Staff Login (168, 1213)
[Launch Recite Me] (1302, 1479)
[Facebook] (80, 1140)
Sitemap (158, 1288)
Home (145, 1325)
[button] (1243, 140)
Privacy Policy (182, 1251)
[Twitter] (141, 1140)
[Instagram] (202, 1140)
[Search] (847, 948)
-*-*-
## DIRECTIONS FOR THIS TASK:
Copy all of the material word for word.

## THE COMPLETED TASK:
Staff Login (168, 1213)
[Launch Recite Me] (1302, 1479)
[Facebook] (80, 1140)
Sitemap (158, 1288)
Home (145, 1325)
[button] (1243, 140)
Privacy Policy (182, 1251)
[Twitter] (141, 1140)
[Instagram] (202, 1140)
[Search] (847, 948)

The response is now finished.